Enquête après la mort suspecte d'un nourrisson
Drame
Joyce, le bébé de Séverine, est morte dans des circonstances troubles . /Photo DDM Xavier de Fenoyl. |
Que s'est-il passé dans le dortoir du centre départemental de l'enfance et de la famille (CDEF), route de Launaguet, à Toulouse ? Cette structure qui accueille des femmes étrangères avec enfants et en cours de régularisation de papiers administratifs est au cœur d'une enquête pénale ordonnée par le parquet des mineurs à la suite de la mort suspecte d'un nourrisson de 3 mois.
Le 1er février, Séverine, une Congolaise de 25 ans, hébergée avec son bébé par le CDEF, découvre sa petite fille de 3 mois, Joyce, inanimée sur son lit, à plat ventre, les bras écartés. Le bébé gisait dans son vomis et avait recraché du sang. « J'ai poussé un hurlement, dit la jeune femme encore sous le choc. Je suis tombée en arrière et j'ai perdu connaissance. »
Prise en charge par les secours, cette jeune maman, demandeur d'asile, loge à présent dans un hôtel. Elle est aujourd'hui suivie par une psychologue et une assistante sociale. « Ce 1er février, j'avais confié mon bébé au personnel de la halte-garderie du centre. Il était 13 heures et je venais à peine de lui donner le biberon. Je suis retournée dans ma chambre pour faire un peu de ménage. Vers 17 heures, j'ai voulu récupérer mon bébé. On m'a dit qu'elle dormait. Je me suis rendue dans le dortoir et j'ai découvert mon enfant mort. »
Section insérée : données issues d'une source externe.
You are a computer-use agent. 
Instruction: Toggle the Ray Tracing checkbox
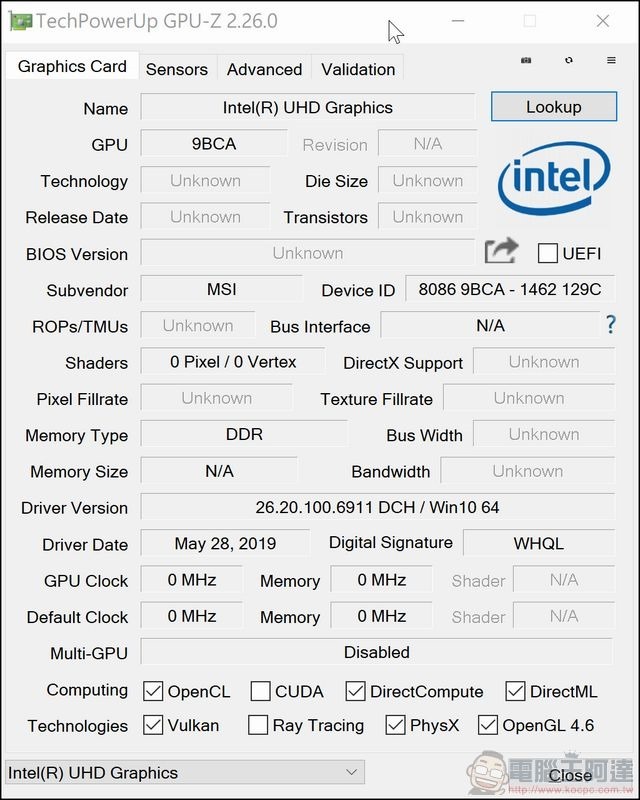pyautogui.click(x=257, y=725)
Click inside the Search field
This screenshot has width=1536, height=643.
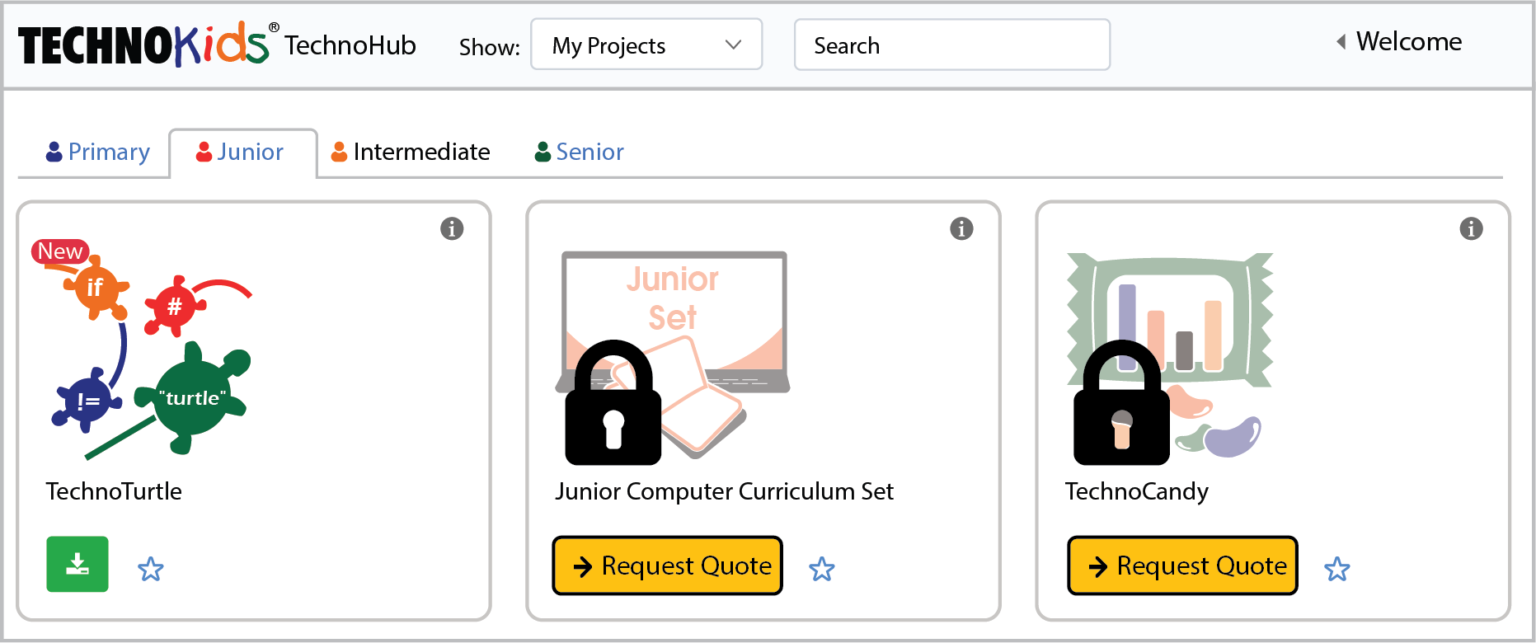click(x=951, y=44)
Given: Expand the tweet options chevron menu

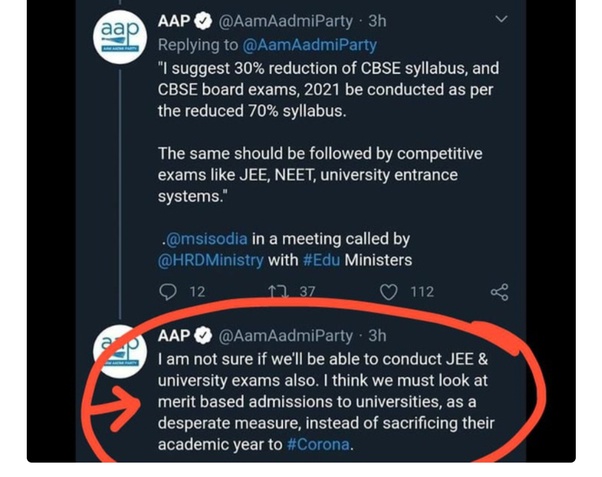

Un véritable choc pour cette jeune congolaise qui avait accouché, «sans aucun problème », selon elle, à l'hôpital Joseph-Ducuing, à Toulouse. C'était son premier enfant. Les services sociaux lui ont trouvé un logement de substitution durant un mois.
Depuis cette affaire, elle est également soutenue par la responsable de la communauté des femmes congolaises de Toulouse, Béatrice Lungela. « Nous n'avons obtenu aucune réponse satisfaisante de la part de centre départemental et de son personnel sur la mort du bébé. Cette affaire est gérée sans aucune humanité », dénonce Béatrice. L'enquête confiée aux policiers de la brigade de protection des familles devra établir s'il y a eu négligences ou pas dans la surveillance du nourrisson. L'autopsie a conclu à une mort subite. « Mais comment se fait-il que l'on laisse un nourrisson sur le ventre et sans surveillance ? », interroge la maman du bébé.
Joint à plusieurs reprises, le CDEF s'est refusé à tout commentaire, renvoyant systématiquement nos demandes vers l'institution de tutelle, le conseil général. Ce dernier ne fait aucune déclaration « sur une enquête en cours. »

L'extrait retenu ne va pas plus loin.